• _WRITTEN EXERCISE A_: Copy the lines of the listing below again, beginning at the line that contains "You are a computer-use agent." and continuing through the end of the listing. Leave out the pictures.

START QUOTED TEXT

Connecting to data

There is virtually no limit to the data that Tableau can visualize! Almost every new version of Tableau adds new native connectors. Tableau continues to add native connectors for cloud-based data. The web data connector allows you to write a connector for any online data you wish to retrieve. The Tableau Hyper API allows you to programmatically read and write extracts of data, enabling you to access data from any source and write it to a native Tableau format. Additionally, for any database without a built-in connection, Tableau gives you the ability to use a generic ODBC connection.

You may have multiple data sources in the same workbook. Each source will show up under the Data tab on the left sidebar.

Although the terms are often used interchangeably, it is helpful to make a distinction. A connection technically refers to the connection made to data in a single location, such as tables in a single database, or files of the same type in the same directory structure. A data source may contain more than one connection that can be joined together, such as a table in SQL Server joined to tables in a Snowflake database that are joined to an Excel table. You can think about it this way: a Tableau workbook may contain one or more data sources and each data source may contain one or more connections. We'll maintain this distinction throughout the book.

This section will focus on a few practical examples of connecting to various data sources. There's no way to cover every possible type of connection but we will cover several that are representative of others. You may or may not have access to some of the data sources in the following examples. Don't worry if you aren't able to follow each example. Merely observe the differences.

Connecting to data in a file

File-based data includes all sources of data where the data is stored in a file. File-based data sources include the following:

  • Extracts: A .hyper or .tde file containing data that was extracted from an original source.
  • Microsoft Access: An .mdb or .accdb database file created in Access.
  • Microsoft Excel: An .xls, .xlsx, or .xlsm spreadsheet created in Excel. Multiple Excel sheets or sub-tables may be joined or unioned together in a single connection.
  • Text file: A delimited text file, most commonly .txt, .csv, or .tab. Multiple text files in a single directory may be joined or unioned together in a single connection.
  • Local cube file: A .cub file that contains multi-dimensional data. These files are typically exported from OLAP databases.
  • Adobe PDF: A .pdf file that may contain tables of data that can be parsed by Tableau.

END QUOTED TEXT

• _WRITTEN EXERCISE B_: Translate this sentence from the text on connecting to data in Tableau into Spanish: "You may have multiple data sources in the same workbook."

START PROVIDED DATA

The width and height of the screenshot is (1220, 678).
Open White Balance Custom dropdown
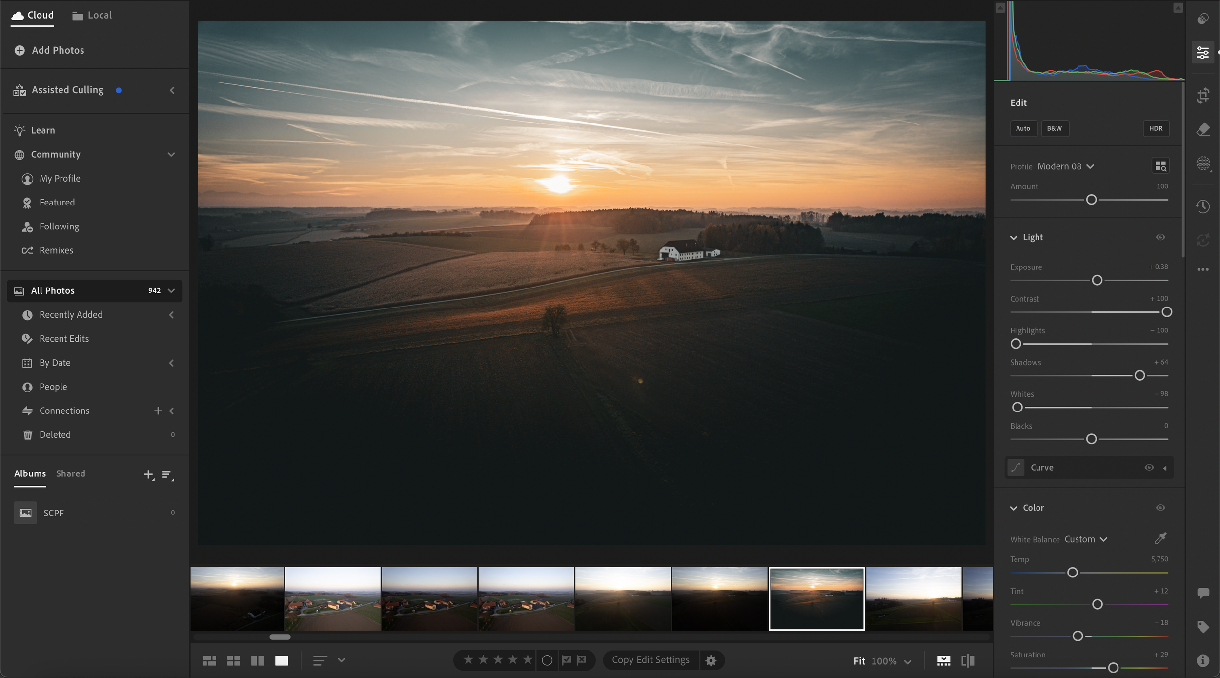[x=1085, y=539]
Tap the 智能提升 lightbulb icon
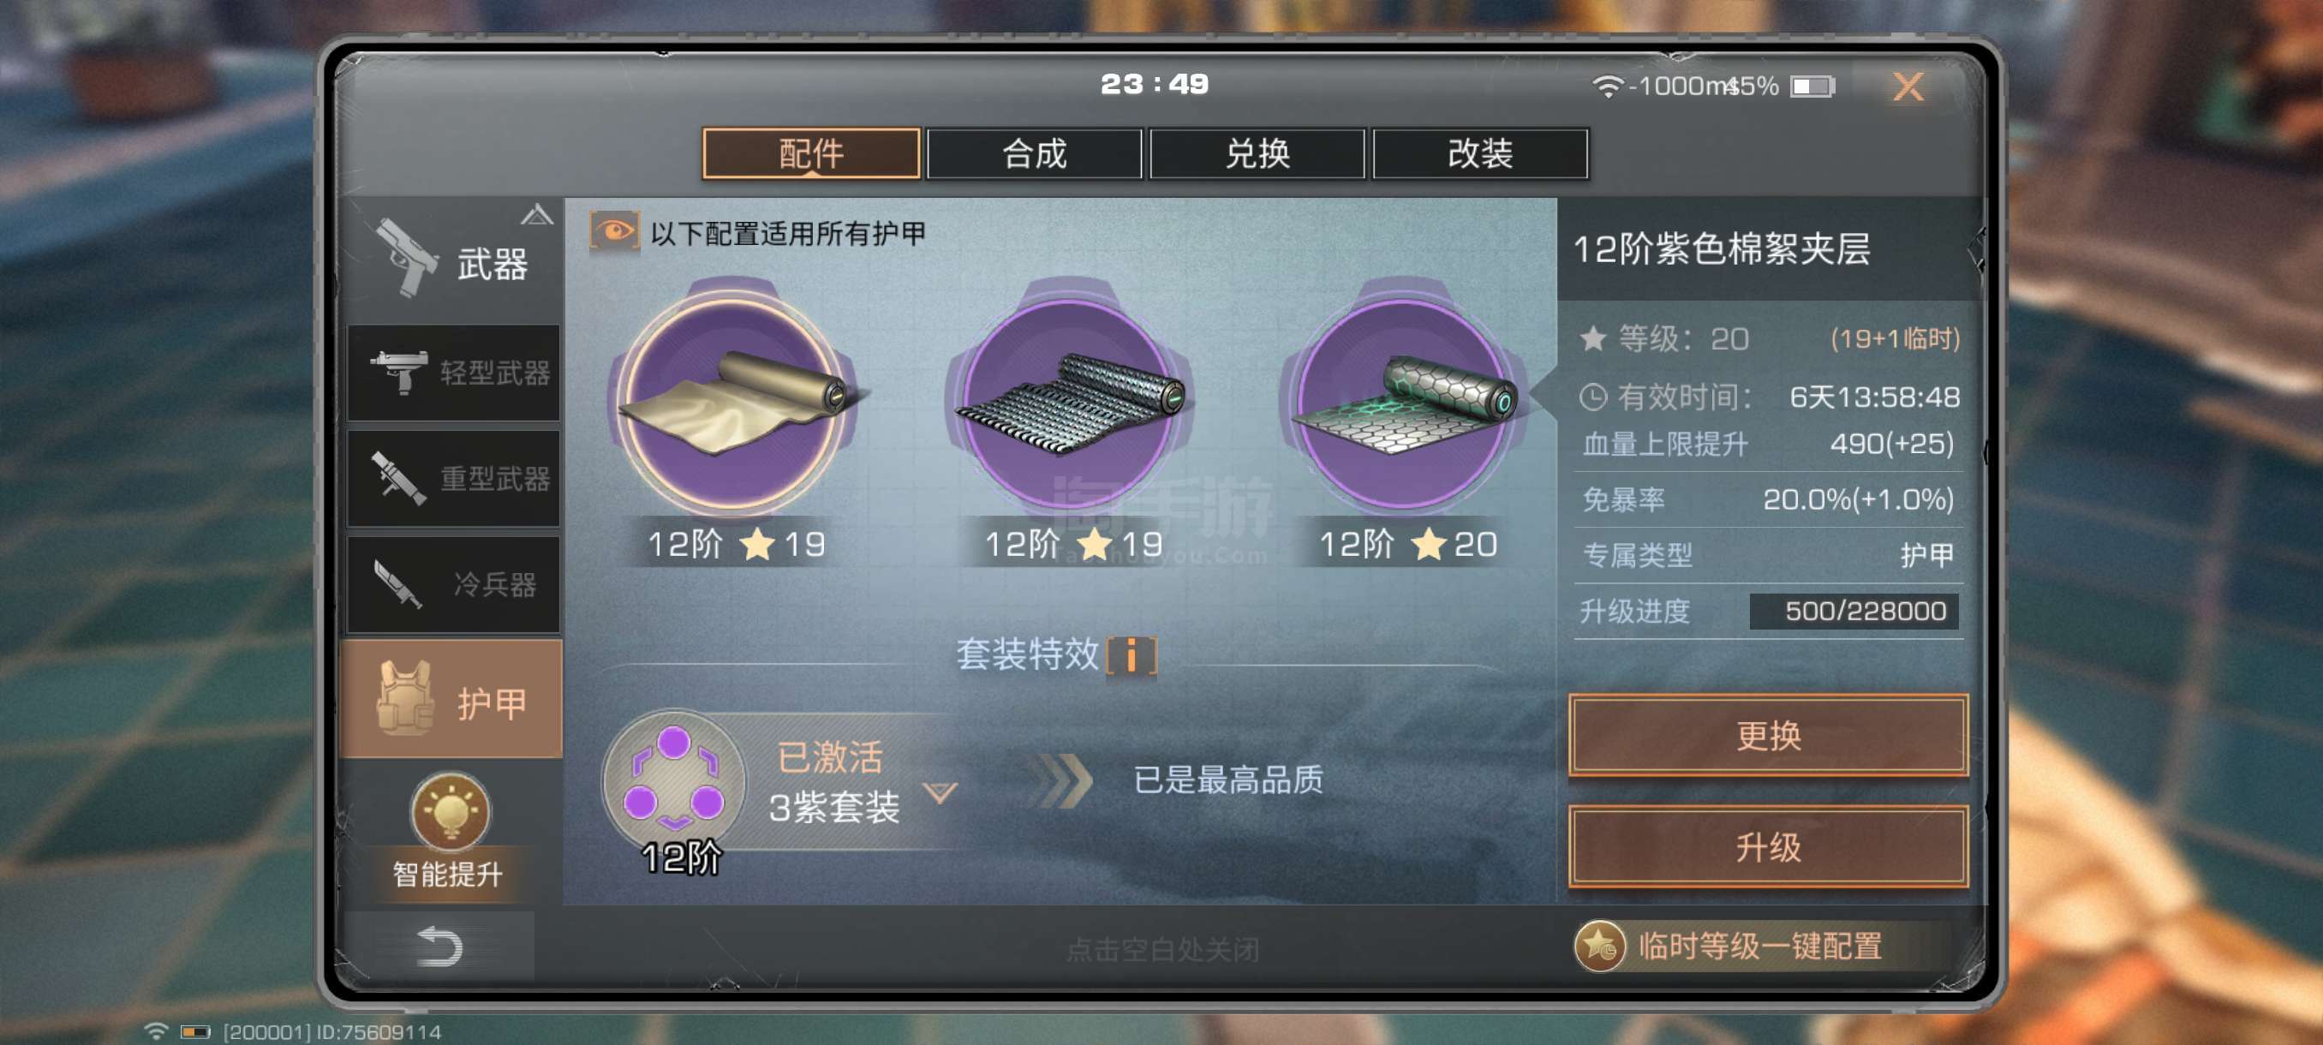 450,811
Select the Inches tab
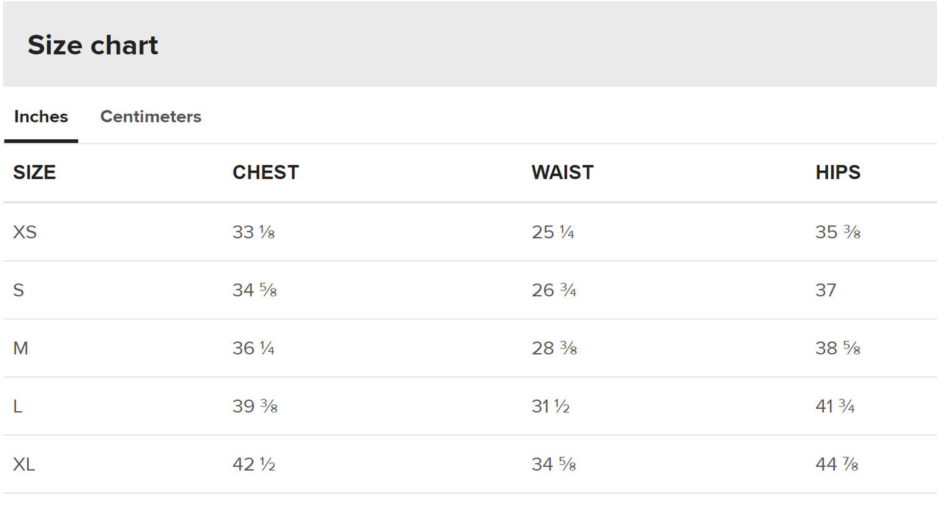 click(41, 117)
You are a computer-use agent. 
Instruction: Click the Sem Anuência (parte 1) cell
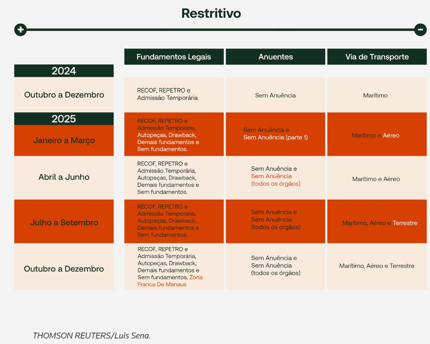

END PROVIDED DATA

• _FULL OUTPUT A_:
You are a computer-use agent. 
Instruction: Click the Sem Anuência (parte 1) cell

• _FULL OUTPUT B_: Puede tener varias fuentes de datos en el mismo libro de trabajo.